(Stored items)
--
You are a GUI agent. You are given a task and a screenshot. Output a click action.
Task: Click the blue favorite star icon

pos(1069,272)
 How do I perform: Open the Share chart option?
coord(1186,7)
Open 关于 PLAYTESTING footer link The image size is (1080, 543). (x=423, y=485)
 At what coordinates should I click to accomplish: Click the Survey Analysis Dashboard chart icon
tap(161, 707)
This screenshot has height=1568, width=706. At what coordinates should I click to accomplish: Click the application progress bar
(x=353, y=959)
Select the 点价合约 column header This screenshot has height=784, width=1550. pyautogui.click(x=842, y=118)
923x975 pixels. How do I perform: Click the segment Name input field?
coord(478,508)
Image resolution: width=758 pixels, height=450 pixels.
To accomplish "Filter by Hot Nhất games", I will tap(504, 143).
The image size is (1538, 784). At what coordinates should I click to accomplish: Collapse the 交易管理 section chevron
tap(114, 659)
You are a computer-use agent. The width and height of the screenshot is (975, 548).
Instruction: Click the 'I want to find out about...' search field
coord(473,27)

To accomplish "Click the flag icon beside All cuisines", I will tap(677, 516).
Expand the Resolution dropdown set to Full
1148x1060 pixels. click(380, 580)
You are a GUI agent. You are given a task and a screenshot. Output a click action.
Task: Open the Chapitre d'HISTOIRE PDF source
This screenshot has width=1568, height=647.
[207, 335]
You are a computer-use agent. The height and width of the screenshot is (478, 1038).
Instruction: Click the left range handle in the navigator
--
__Task description__. For this exercise, find all lines in the records containing the word "will" and copy them.

__Solution to the problem__.
To accomplish "Filter by Hot Nhất games", I will tap(504, 143).
To accomplish "Click the flag icon beside All cuisines", I will tap(677, 516).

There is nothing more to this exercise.